Skip to content

Network topology and peer discovery mechanism

Felföldi Zsolt edited this page Feb 16, 2016 · 2 revisions

Network topology and peer discovery mechanism

The original peer discovery protocol was designed to support the ETH protocol which is symmetrical and homogenous, meaning that every node provides and requires the same set of services to and from its peers. This is not the case with the LES (light client protocol), where there are at least two roles: servers and clients. The planned (and soon to be implemented) scalable LES/2 protocol (see below) needs even finer distinction because it makes possible for light nodes to become servers of a certain slice of the state trie too. The future "sharding" improvement of Ethereum will also make it necessary for ETH to create more strongly interconnected subnetworks and also a higher-level connection structure connecting those subnetworks. Other distributed services could probably also use the same structure.

Goals

  • A well structured, searchable network of nodes offering a certain set of services, preventing isolation
  • Support for asymmetrical protocols where some nodes offer different feature sets than others, possibly some are only clients
  • Support for large service hierarchies where the set of services (or the set of data the services operate on) are divided into smaller parts, some or all of the nodes only offering a subset of them (see "Topic hierarchy")
  • Multi-level Kademlia network/subnetwork structure that makes it possible to search both for subnetwork and address proximity

Beyond our goals

The proposed topology makes it possible to traverse an entire set of nodes providing a certain protocol/service once it connects to any of these nodes. The hierarchical structure makes it possible to find a suitable peer providing any sub-topic inside a topic hierarchy. But it does not provide a mechanism for finding boot nodes for a certain protocol. Such a universal advertisement mechanism can be implemented later as a separate, globally spoken protocol. This task can be well separated from the construction of the network topology and traversal mechanism. It also should be separated because it is far from trivial, especially when considering security issues. If any node can advertise itself on any topic, certain topics can be spammed by useless nodes, making the proper ones too hard to find. Only a node speaking a certain protocol can tell if another node also speaks it properly. This universal node registry should also realize a web-of-trust mechanism and probably a micropayment channel/security deposit system too. Until such a mechanism becomes available and reliable, protocols can work with hard-wired or externally provided boot nodes.

Topic hierarchy

A topic (represented by an uint128) consists of two parts: a topic root (uint96) and a subtopic ID (uint32). The topic root identifies the network of nodes speaking the same protocol (and observing the same blockchain if it is a blockchain-related protocol). The subtopic ID denotes a node of a binary tree called the subtopic tree. (See below; 1 is the root, the children of x are 2x and 2x+1) Each subtopic represents a set of services provided by the node that "offers" the given subtopic. The set of available services denoted by a child subtopic is always a subset of the services denoted by the parent. For each subtopic belongs a subnetwork that includes the nodes offering either that subtopic or any descendant of it.
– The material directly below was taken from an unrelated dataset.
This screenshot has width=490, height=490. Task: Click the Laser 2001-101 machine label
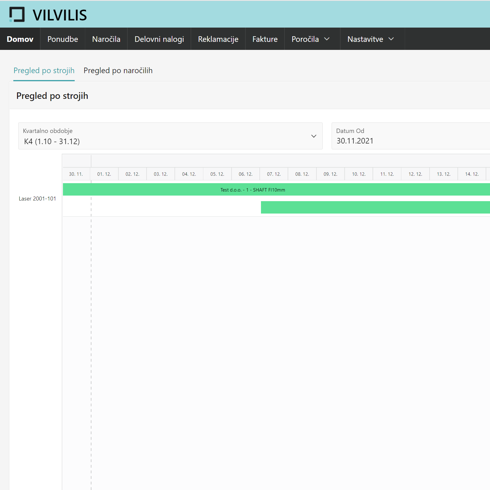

It is possible that some subtopics are not offered by anyone but their descendants are. For example, the available nodes can provide 16 disjoint sets of services (like access to 16 equal and disjoint slices of the state), in which case, the four highest levels of subtopics will not be offered but the belonging subnetworks will still exist. This also means that the nodes belonging to a subnetwork are a subset of the ones belonging to the parent. The "root network" includes every node offering any topic with the same topic root.

           1
          / \
         2   3
        / \ / \
       4  5 6  7
      / \
     8   9

Network topology of service providers

Let's call a subtopic's (or belonging subnetwork's) ancestors, children (but not grandchildren), sibling, and ancestors' siblings its "relatives". For example, 4's relatives are 1, 2, 3, 5, 8, 9. Any node offering a certain subtopic T should have connections inside its own subnetworks (T and ancestors of T) and also to its relative subnetworks. This makes it possible to search for a certain required service (a certain subtopic or any of its ancestors) inside the network hierarchy, even if some of the higher level subtopics (larger sets of services) are not offered by anyone. The subnetworks are Kademlia structures, which makes it possible to also search for address proximity and ensures the possibility to randomly select nodes from an entire subnetwork, keeping the topology healthy. Every node offering a subtopic T should keep a KAD(T) Kademlia table for its own subnetwork and a KAD(R) table for every relative R. A KAD(T) table consists of several "lines", each holding connection info for a few nodes who offer subtopic T or a descendant of it and whose addresses have a certain length of common prefix with our address. An element of KAD(T)(i) can also be an element of KAD(A)(i) where A is an ancestor of T so in practice, most of the connections can be shared with ancestor tables. Also, sibling tables don't need to be populated as much as the "own subnetwork" tables. Still, this means a lot of connections for a big hierarchical network, but they don't need to be kept open, just remembered and later replaced by newer connections as they get old.

Client-only operation

In case of an asymmetrical protocol like LES, there can be nodes who do not offer any service topics and act only as clients. They do not need to place themselves inside the Kademlia structures and populate their own KAD tables. The set of services they are looking for and their peer selection strategies are application-specific, node searches are initiated by the protocol implementation. For client-mode operation, the peer manager only needs to remember the recently known connections without the need to enforce any particular structure.

Search algorithm

The purpose of searching is to find a node that can provide us a certain service or (if we are providing services too) to build connections, populate our KAD tables and announce ourselves to those peers so that others will find us too. A search request has four parameters:

  • subtopic: find someone who is offering this subtopic or one of its ancestors. If there is none, find the closest ones (whose offered subtopic has the lowest level common ancestor with the searched one). The distance between offered and searched subtopic is defined as the number of levels between the offered subtopic and its closest common ancestor with the searched one.
  • address: find someone with an address as close to this one as possible. The binary XOR distance metric is used. Address distance has lower priority than subtopic distance.
  • age: filter out connections with last contact older than this
  • count: return at most this many nodes

The algorithm for finding suitable nodes looks like this:

  • run search locally
  • if suitable nodes are found, return
  • pick the closest node that has not been tried yet, establish contact, send search request
  • add results to local KAD tables
  • repeat

Service announcement and network topology maintenance

Service providers need to populate and keep their KAD tables of their own and all relative subnetworks up-to-date and also ensure that a sufficient number of other nodes also have them in their tables. This is done by randomly selecting nodes from those subnetworks, adding them to our tables (replacing old entries if necessary) and introducing ourselves to them. A rough approximation to "selecting randomly" is running a search for a given subtopic and a random address, findig the closest existing address. This could be further refined by examining the nearby addresses which we also found during the search and trying to even out the uneven chances caused by the uneven distribution of addresses. Choosing connections randomly with an approximately even chance ensures a healthy and resilient network topology.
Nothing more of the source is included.